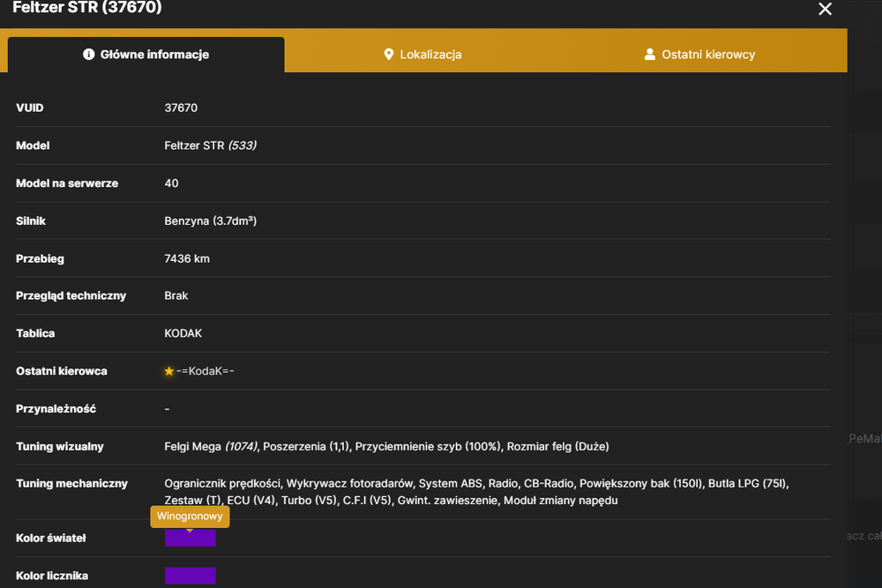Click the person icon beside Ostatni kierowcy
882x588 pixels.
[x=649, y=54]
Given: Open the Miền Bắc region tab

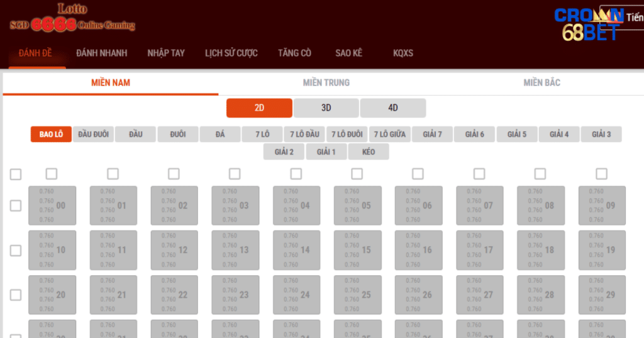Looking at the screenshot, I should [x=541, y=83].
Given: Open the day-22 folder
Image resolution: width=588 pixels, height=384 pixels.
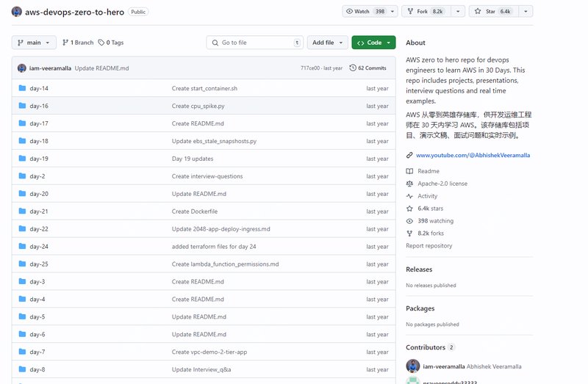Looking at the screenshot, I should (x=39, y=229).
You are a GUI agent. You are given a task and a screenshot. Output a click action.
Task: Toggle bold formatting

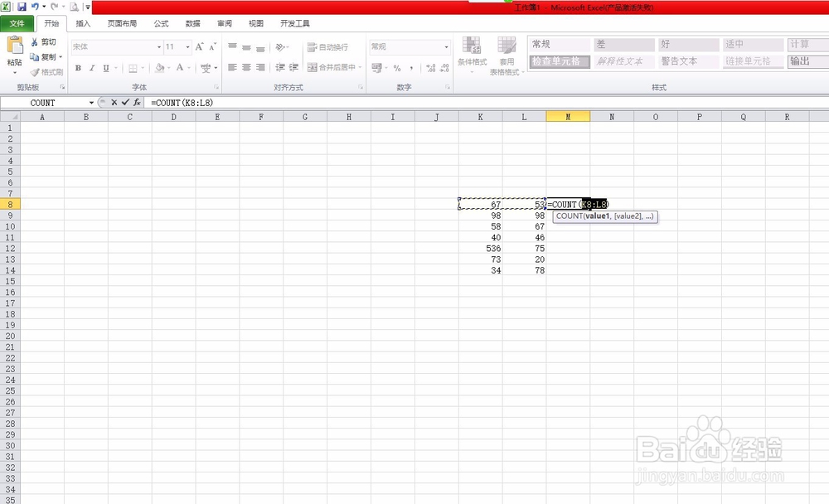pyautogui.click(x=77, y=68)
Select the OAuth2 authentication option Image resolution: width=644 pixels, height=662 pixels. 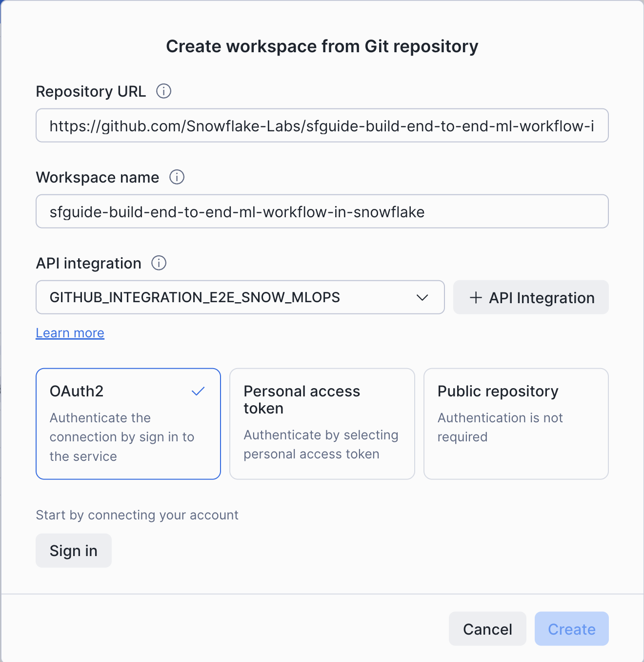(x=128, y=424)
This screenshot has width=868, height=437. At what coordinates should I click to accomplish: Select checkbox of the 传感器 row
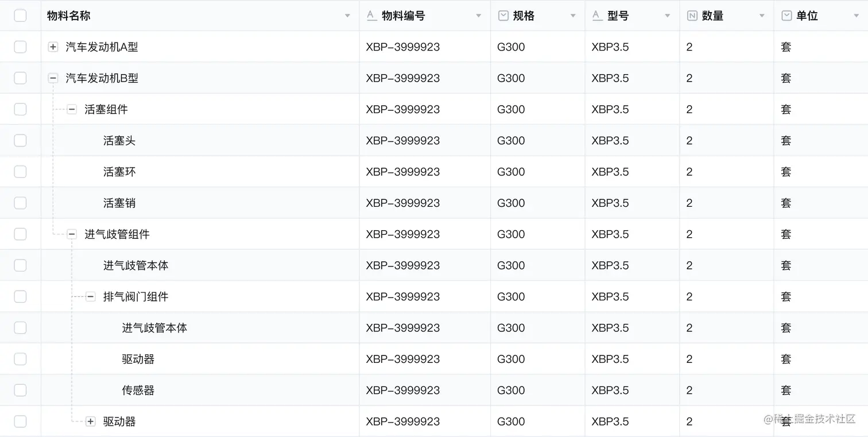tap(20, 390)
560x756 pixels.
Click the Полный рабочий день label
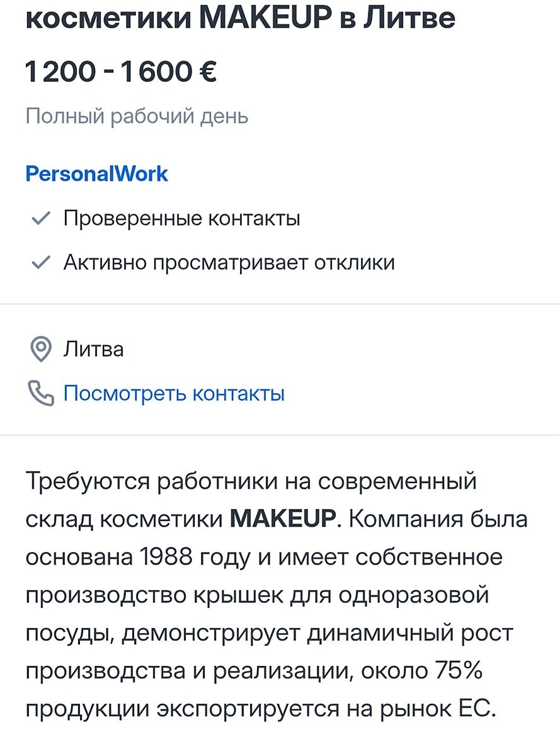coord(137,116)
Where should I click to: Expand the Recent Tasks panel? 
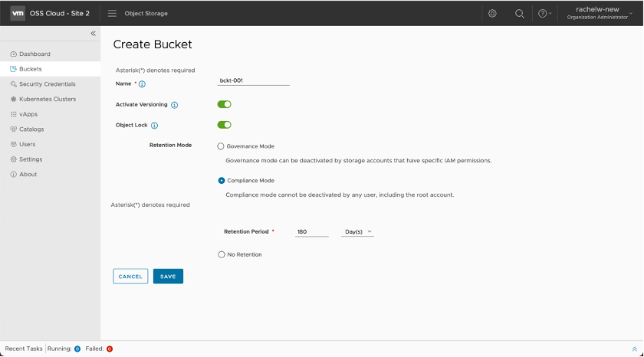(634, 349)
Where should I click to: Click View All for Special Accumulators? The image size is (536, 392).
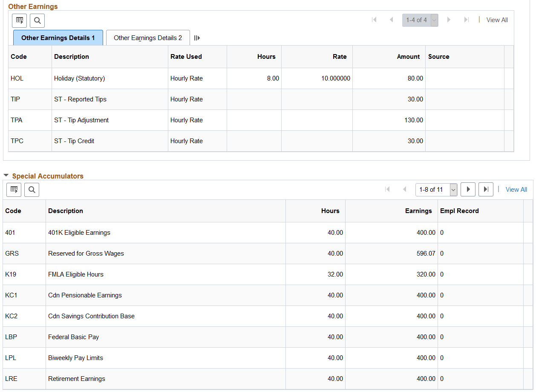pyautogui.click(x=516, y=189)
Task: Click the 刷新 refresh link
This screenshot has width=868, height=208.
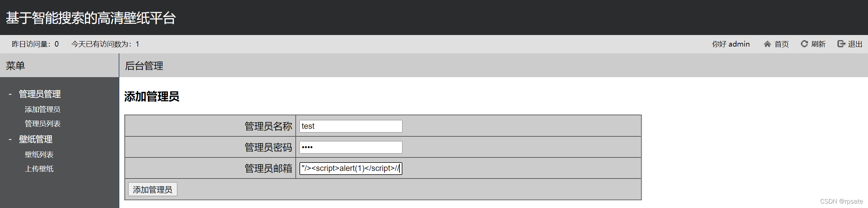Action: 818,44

...

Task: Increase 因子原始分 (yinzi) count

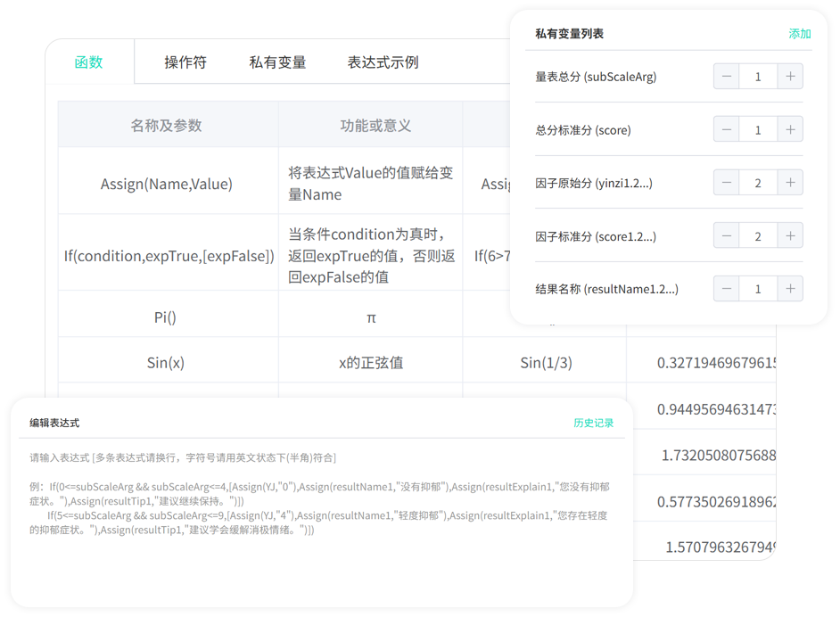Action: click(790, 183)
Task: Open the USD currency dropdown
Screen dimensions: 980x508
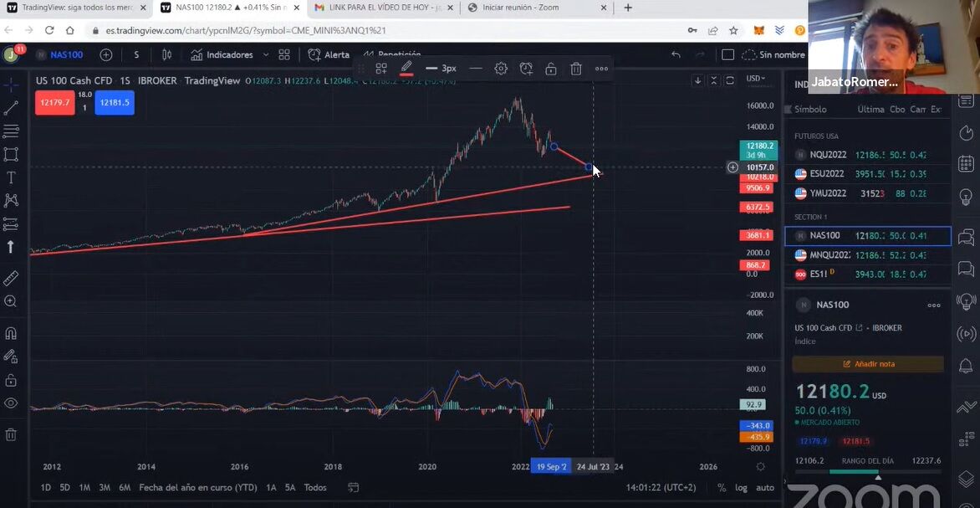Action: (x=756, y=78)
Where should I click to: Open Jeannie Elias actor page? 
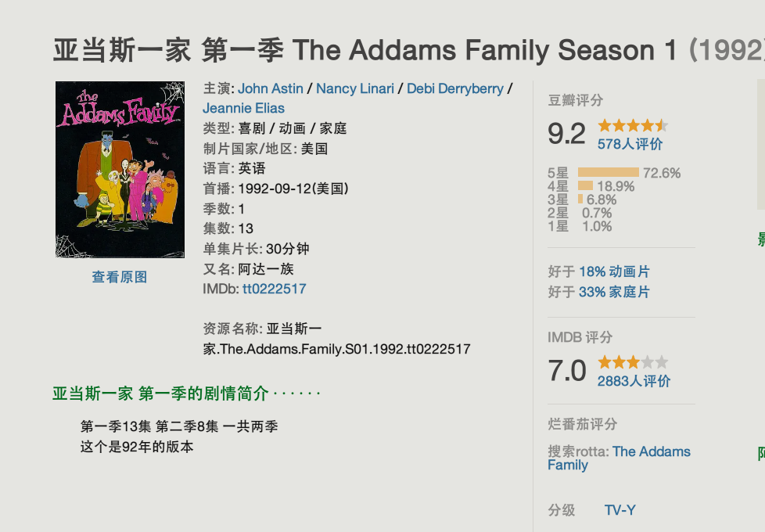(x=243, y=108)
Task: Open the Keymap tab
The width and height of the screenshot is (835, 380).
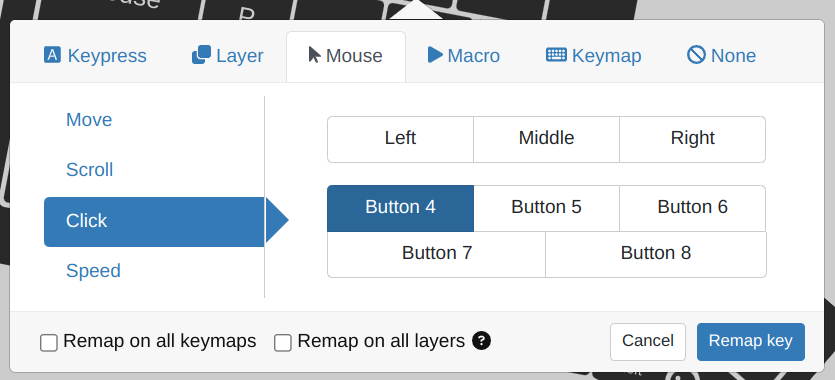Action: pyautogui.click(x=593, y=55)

### TASK TO CARRY OUT
Beginning with the line above that has "Given: Open the day-22 folder" and going on through the line that has "You are a GUI", retype every line exactly and add nothing else; drop the pictures.

### RESULT
Given: Open the day-22 folder
Image resolution: width=588 pixels, height=384 pixels.
Looking at the screenshot, I should (x=39, y=229).
You are a GUI agent. You are given a task and a screenshot. Output a click action.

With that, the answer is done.